If you have learned to be serious in youth, you shall enjoy an
agreeable old age; but if the former be stamped with levity and
frivolity, the latter shall be fraught with sorrow and desolation. Do
not count on the charms of youth, it is a flower that shall very soon
fade, and like a bird on the wing, shall leave no trace behind it.
The lustre of your eyes now beaming delight shall soon grow dull; the
bloom shall depart from your cheek; the bright hopes that now fill
your soul shall give place to sad souvenirs; and your heart which is
now the abode of delight shall then be harrowed with sorrow and woe.
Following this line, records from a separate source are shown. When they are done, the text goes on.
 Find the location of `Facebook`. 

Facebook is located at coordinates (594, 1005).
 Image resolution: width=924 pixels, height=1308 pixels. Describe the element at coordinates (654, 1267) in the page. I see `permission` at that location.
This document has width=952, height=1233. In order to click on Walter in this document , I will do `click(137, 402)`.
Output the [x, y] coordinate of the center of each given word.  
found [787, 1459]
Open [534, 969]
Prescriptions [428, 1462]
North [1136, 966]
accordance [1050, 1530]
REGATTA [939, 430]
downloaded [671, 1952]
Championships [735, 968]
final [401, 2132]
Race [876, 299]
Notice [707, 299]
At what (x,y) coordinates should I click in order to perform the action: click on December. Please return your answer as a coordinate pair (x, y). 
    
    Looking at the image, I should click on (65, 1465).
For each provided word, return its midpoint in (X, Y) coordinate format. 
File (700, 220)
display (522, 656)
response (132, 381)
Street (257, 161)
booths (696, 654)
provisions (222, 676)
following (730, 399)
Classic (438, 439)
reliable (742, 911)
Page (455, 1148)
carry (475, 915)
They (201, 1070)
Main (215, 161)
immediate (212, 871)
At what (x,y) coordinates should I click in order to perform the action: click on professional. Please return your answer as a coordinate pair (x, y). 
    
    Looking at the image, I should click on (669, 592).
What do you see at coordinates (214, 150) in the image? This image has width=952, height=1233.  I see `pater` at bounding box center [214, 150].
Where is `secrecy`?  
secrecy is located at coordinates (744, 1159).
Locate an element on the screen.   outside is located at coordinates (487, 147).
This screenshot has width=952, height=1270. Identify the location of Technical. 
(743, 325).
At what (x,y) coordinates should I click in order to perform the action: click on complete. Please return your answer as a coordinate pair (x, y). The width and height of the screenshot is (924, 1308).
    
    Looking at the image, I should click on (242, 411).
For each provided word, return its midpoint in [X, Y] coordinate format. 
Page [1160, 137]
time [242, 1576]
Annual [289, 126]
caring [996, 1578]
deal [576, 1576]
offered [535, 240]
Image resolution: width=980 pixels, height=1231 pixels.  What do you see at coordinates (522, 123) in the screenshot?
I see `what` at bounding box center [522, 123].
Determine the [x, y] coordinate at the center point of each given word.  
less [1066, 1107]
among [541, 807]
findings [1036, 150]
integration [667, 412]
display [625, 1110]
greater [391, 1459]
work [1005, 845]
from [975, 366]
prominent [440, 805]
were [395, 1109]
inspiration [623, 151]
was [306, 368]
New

To-day you are flattered and praised, then you shall be a castaway,
abandoned. All that will remain to you is God and your soul, with
whom you had never learned to converse or commune. Oh, sad, indeed,
is the old age of a frivolous youth!
CHAPTER XIV.
CHOICE OP COMPANIONS.
Since a predisposition to good and evil is found among persons of
all classes and ages; and as this predisposition is especially strong
at your age, when the sympathies are most tender, when the heart so
candid and open is ready to receive and reciprocate those secret
emanations that escape from the souls of loved ones; you require to
take more than ordinary precautions, since the danger to which these
circumstances expose you is indeed very great, and requires a
prudence superior to your years,--you must therefore look for it in
the advice of others, but more especially in that of your mother who
should be your first adviser in all things.